Personally, Regulus was disgusted with both the state of his common room and the state of the attitude toward his house. However, there was little to be done about it on an unremarkable Friday morning break, as long as he was planted on the couch before the fireplace. It was the ideal place for brooding.

On the whole, the day had been uneventful. Most of his housemates had abandoned the common room for the Great Hall or library, but quiet figures were scattered throughout the room, amid the low rustling of page-turning and the occasional piercing cough.

Regulus had spent most of this free morning seated where he was now, lounging on a couch; there were a million thoughts running through his head, and none of them were particularly welcome.

For a week and a half, the phenomenon of the statue notes had continued. He checked there daily, and was always rewarded with a page of faded, spindly ink. Gradually, the content changed. Hints of impending doom had been replaced with musings on human nature; there were discussions, long parchment conversations, about life. Secrets were shared.

In truth, Regulus still knew little about the identity of his anonymous correspondent. It had almost stopped bothering him. As days dragged by, the austere, clean hand had abandoned the ambiguity of his former label -- "A friend" -- and had given himself a name, something to relate his character to: Gale.

It was a fitting name. Short, clean, and simple.

For Regulus, the adventure had turned from a fancy to a necessity -- where before it had been inconsequential, it was suddenly profound. For Gale, it had turned from a necessity to a fancy -- urgency and fear replaced with a rare sentimentality.

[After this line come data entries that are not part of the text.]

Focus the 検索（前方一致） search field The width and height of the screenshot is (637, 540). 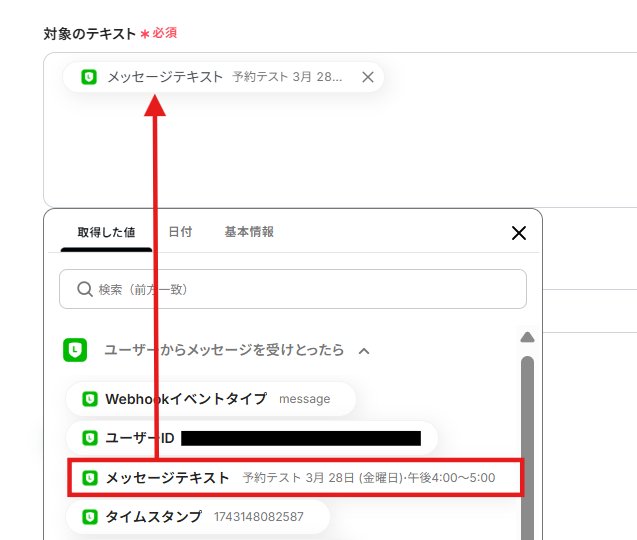(293, 289)
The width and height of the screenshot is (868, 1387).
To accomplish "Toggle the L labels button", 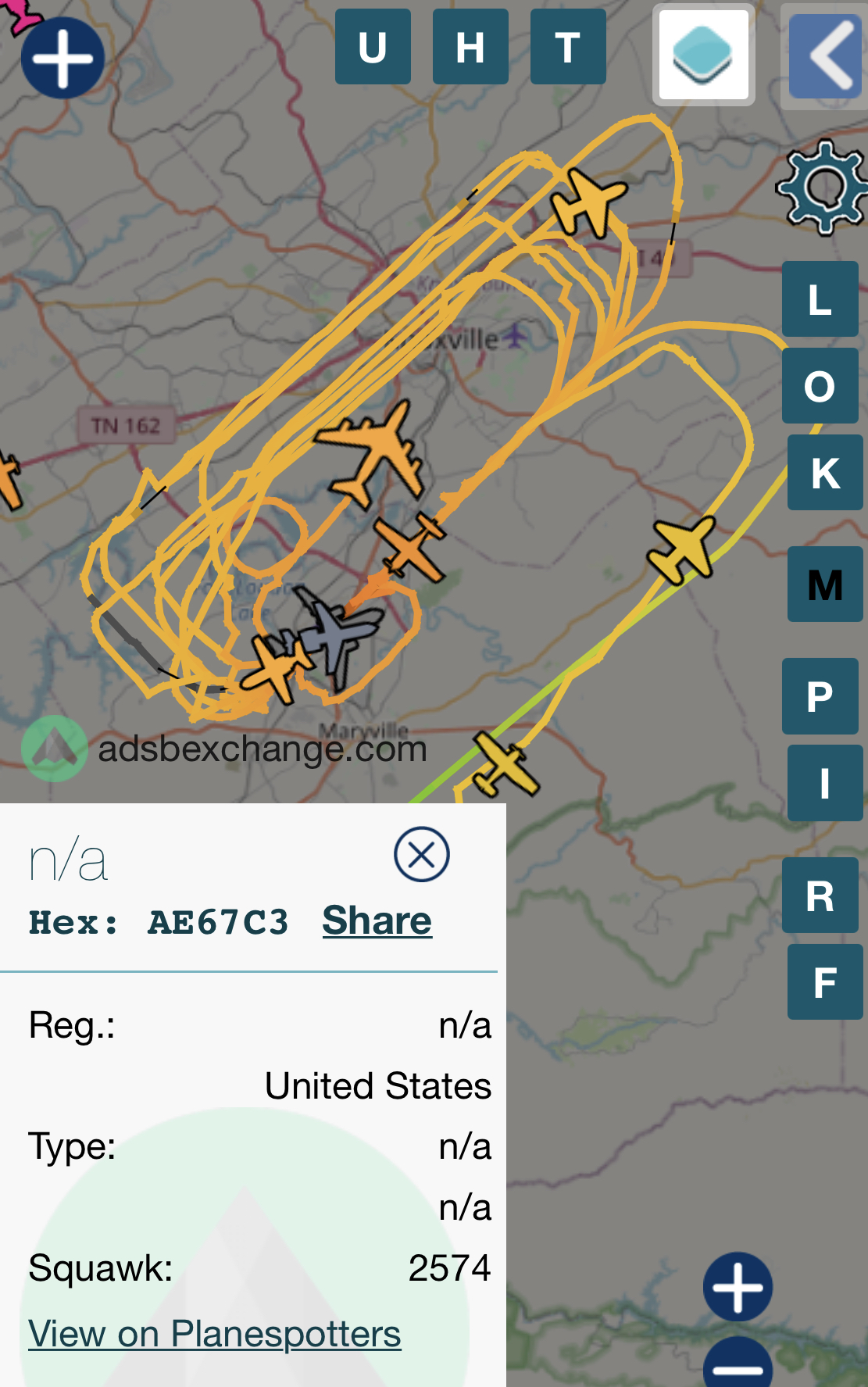I will [x=820, y=299].
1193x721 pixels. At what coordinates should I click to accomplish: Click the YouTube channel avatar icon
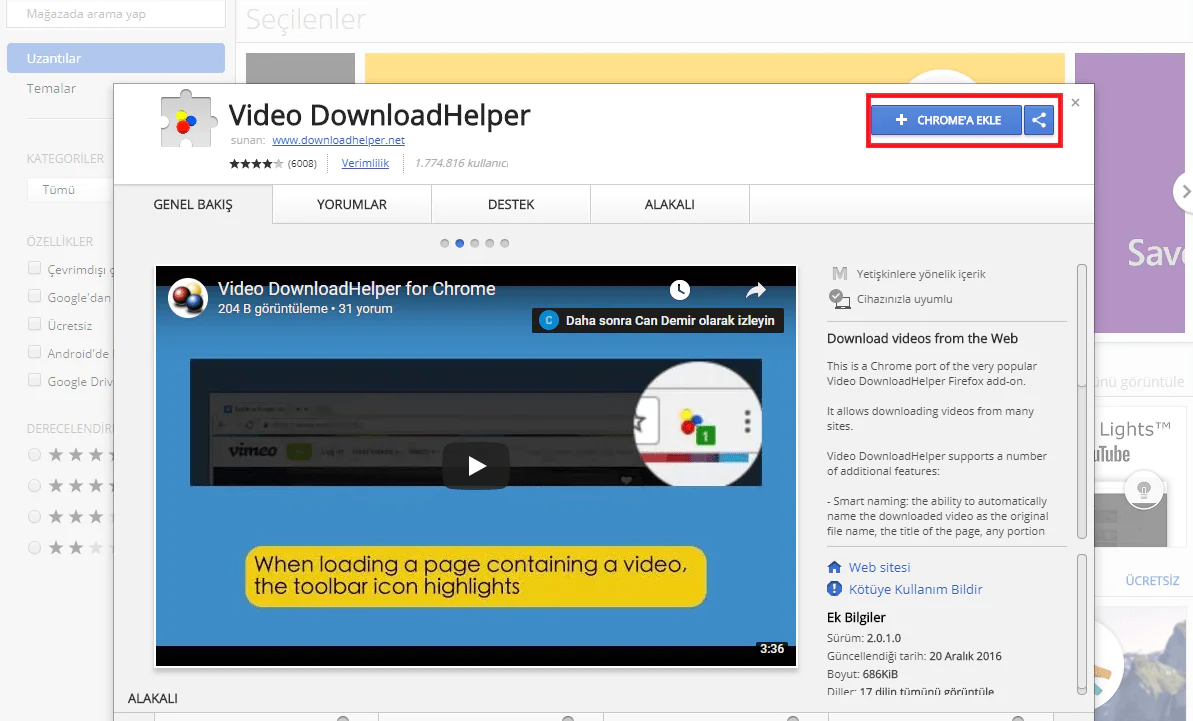tap(187, 298)
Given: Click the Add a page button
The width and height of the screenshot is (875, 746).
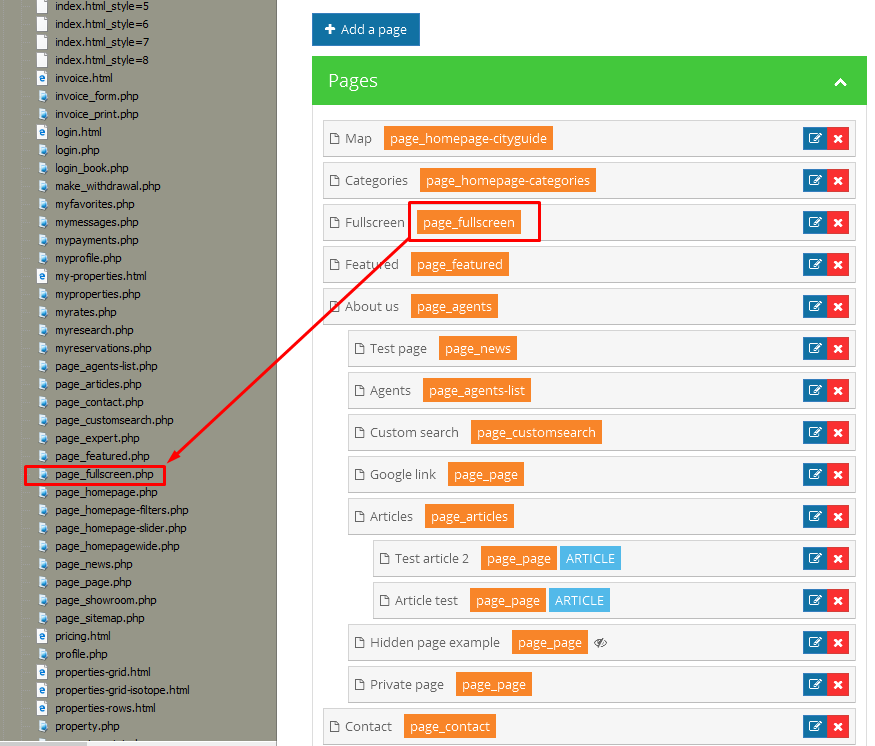Looking at the screenshot, I should [x=366, y=30].
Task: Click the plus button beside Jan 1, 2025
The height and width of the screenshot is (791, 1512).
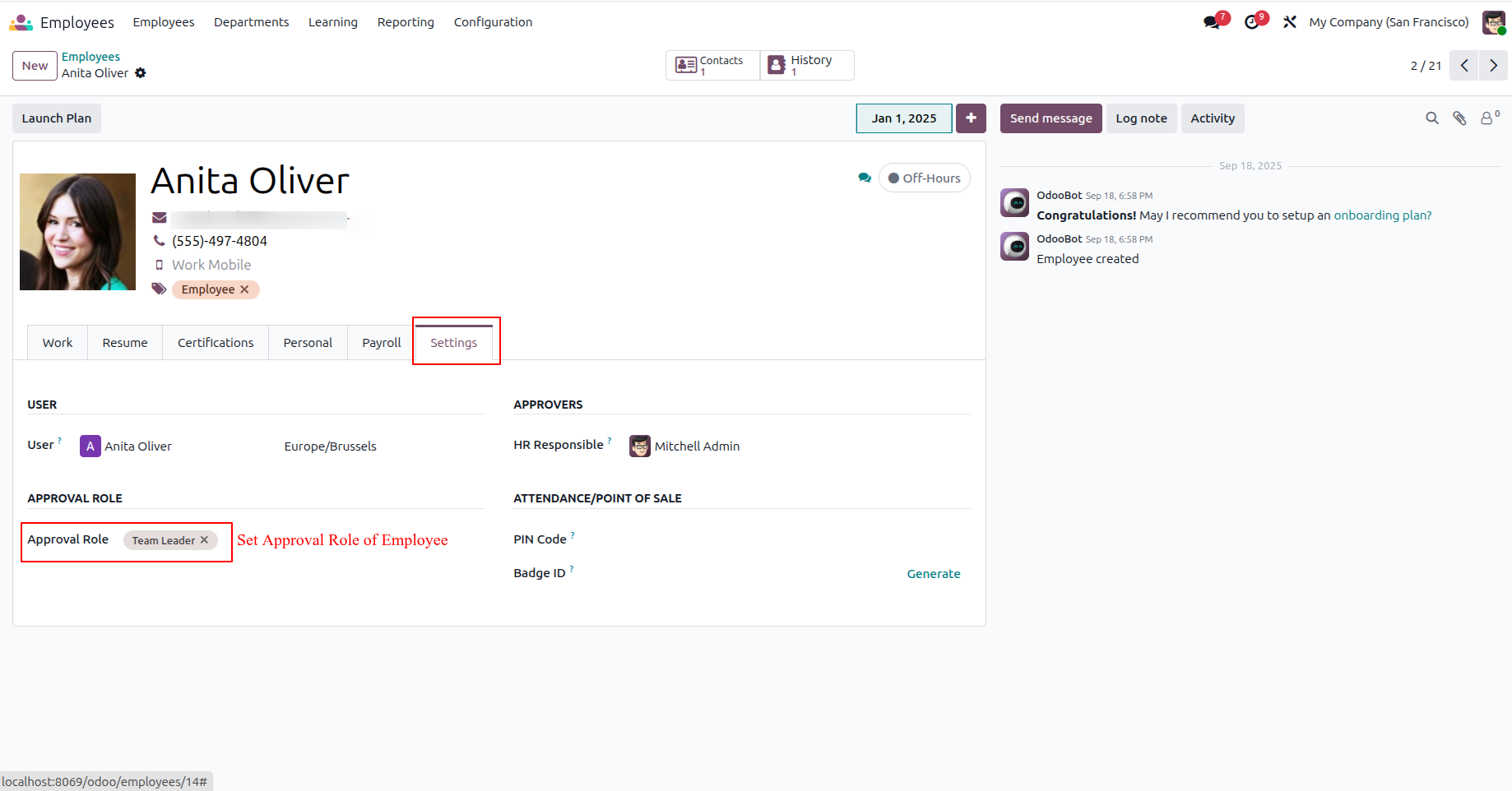Action: tap(971, 118)
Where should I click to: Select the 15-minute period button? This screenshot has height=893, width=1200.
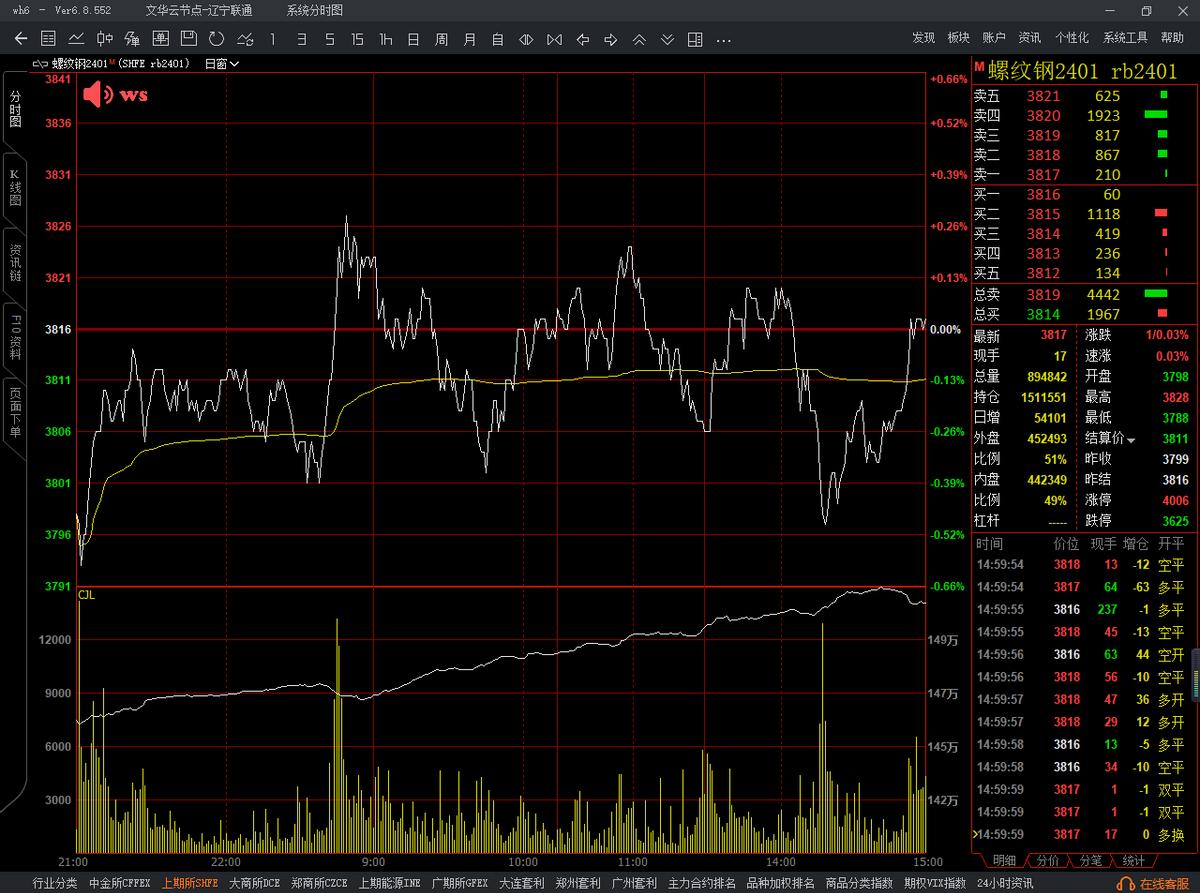click(x=357, y=39)
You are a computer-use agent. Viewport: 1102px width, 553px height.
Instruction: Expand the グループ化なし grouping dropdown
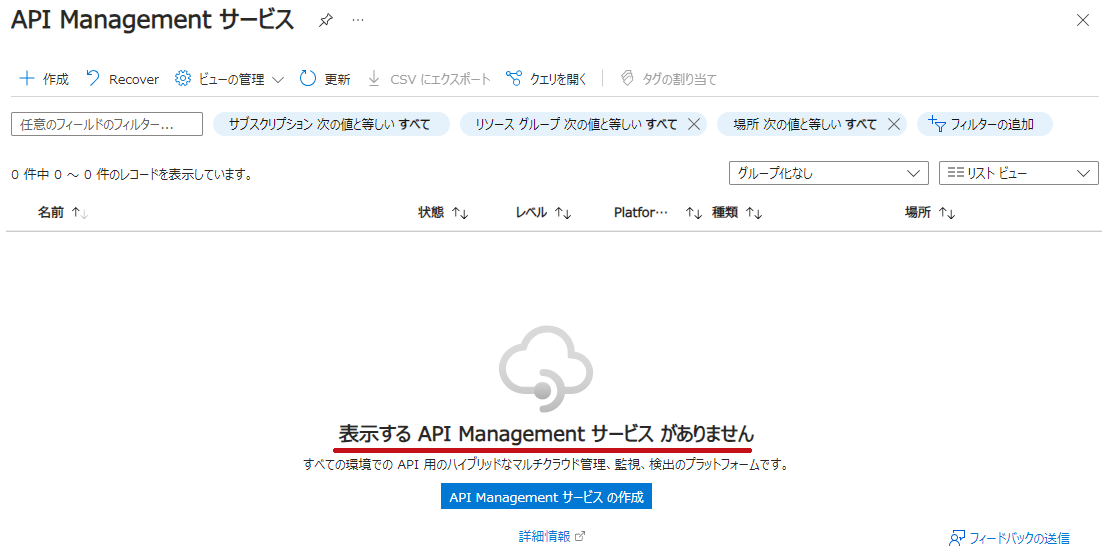(829, 173)
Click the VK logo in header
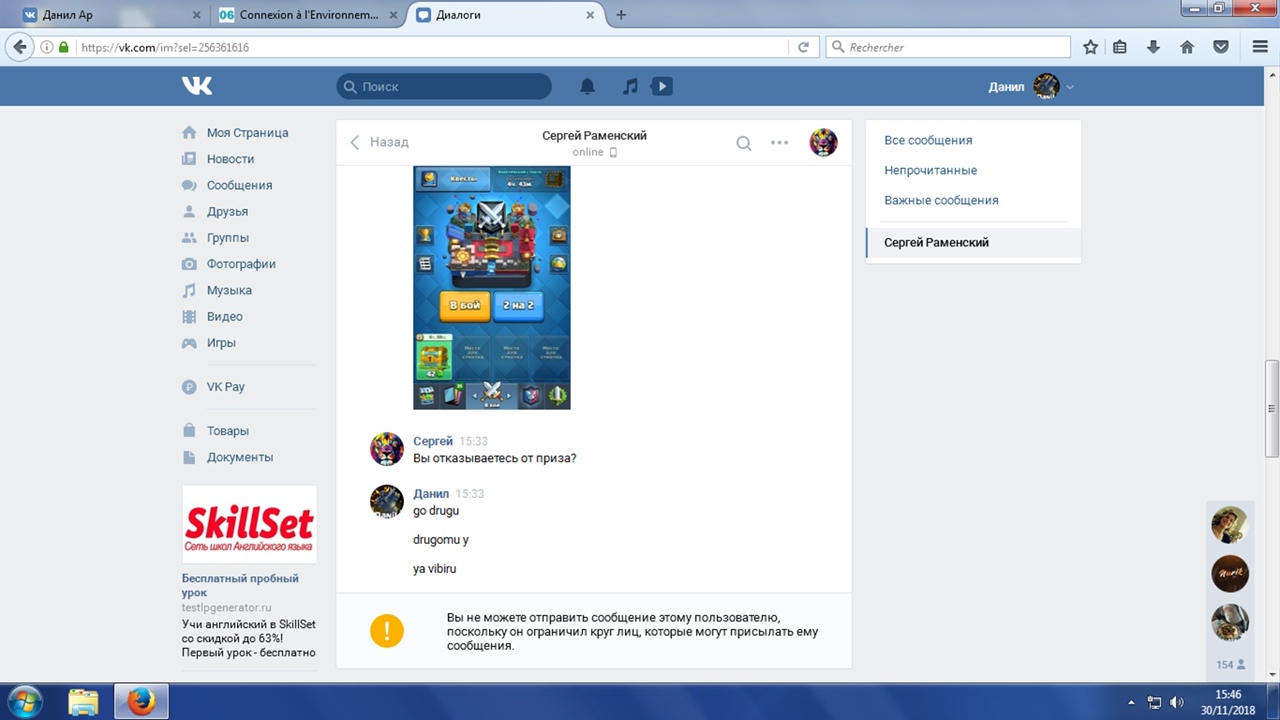Image resolution: width=1280 pixels, height=720 pixels. (197, 87)
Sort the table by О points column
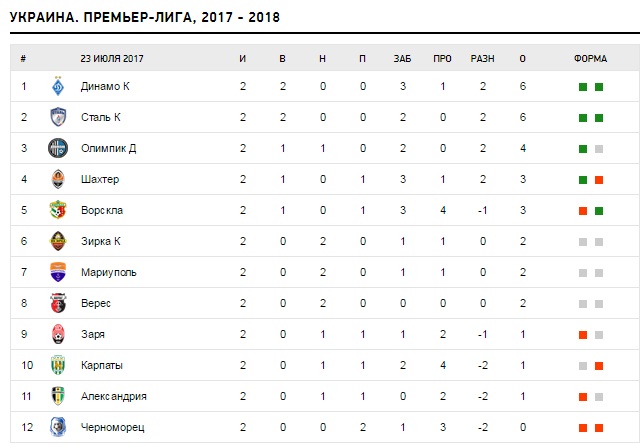Viewport: 644px width, 447px height. [523, 58]
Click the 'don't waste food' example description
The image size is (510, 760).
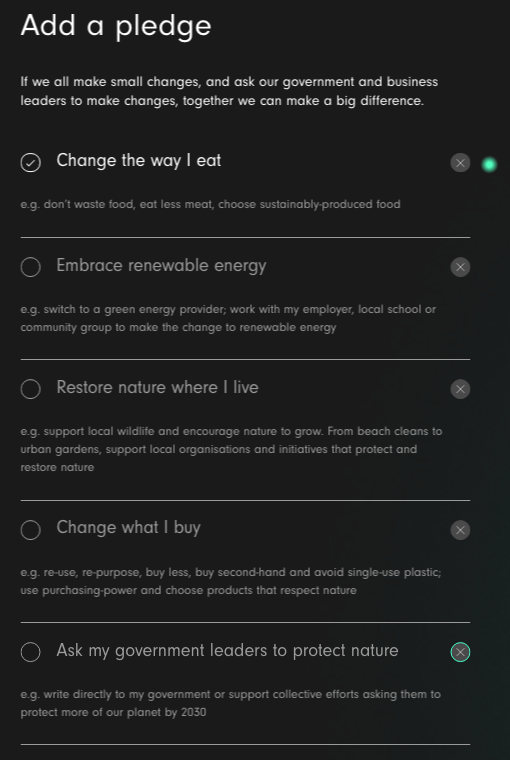[x=210, y=204]
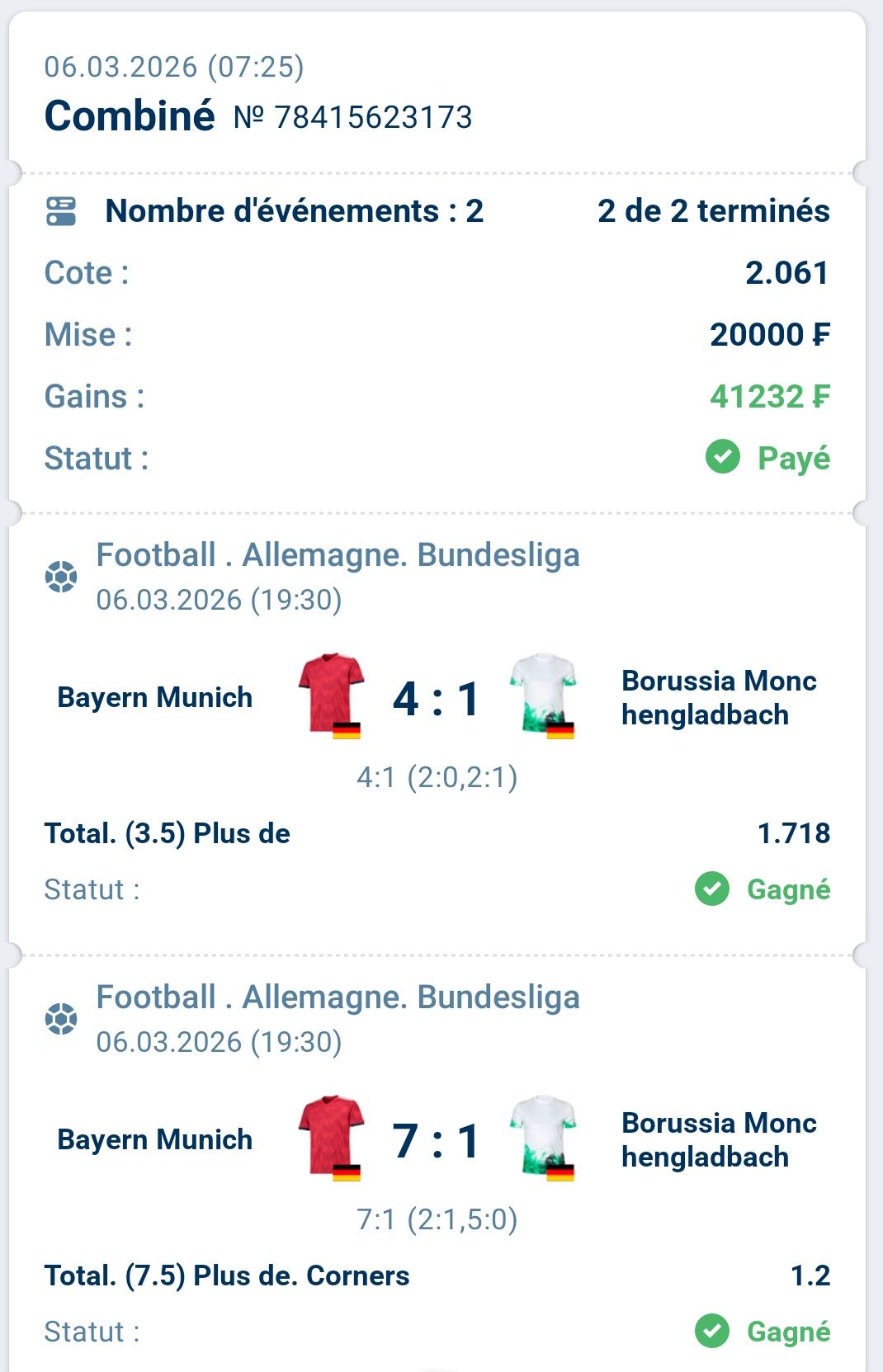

Regulus was resolved to put the matter to rest; there was little use worrying his mind with maudlin rubbish of little use to his life in Slytherin. Instead, there was the hearth, couch, and common room -- all bleak and unappealing.

Colleen Fletcher was seated on a table, behind Regulus' couch, building a card castle with her large hand of captured Exploding Snap cards. It was more or less a success as card castles went; she'd certainly had enough practice. The flimsy structure tottered slightly when she moved, but each movement was purposeful; her wiry, ginger-coloured bob barely shifted as she sat back to survey her handiwork.

"You've been odd lately," said Colleen, not taking her eyes from the card tower.

Regulus tried not to start in surprise -- unsuccessfully.

"I have a lot on my mind." He slouched lower against the couch, as uncomfortable as it was.

Colleen looked unimpressed. "Oh, really. The details of your existence are dreadful, I'm sure."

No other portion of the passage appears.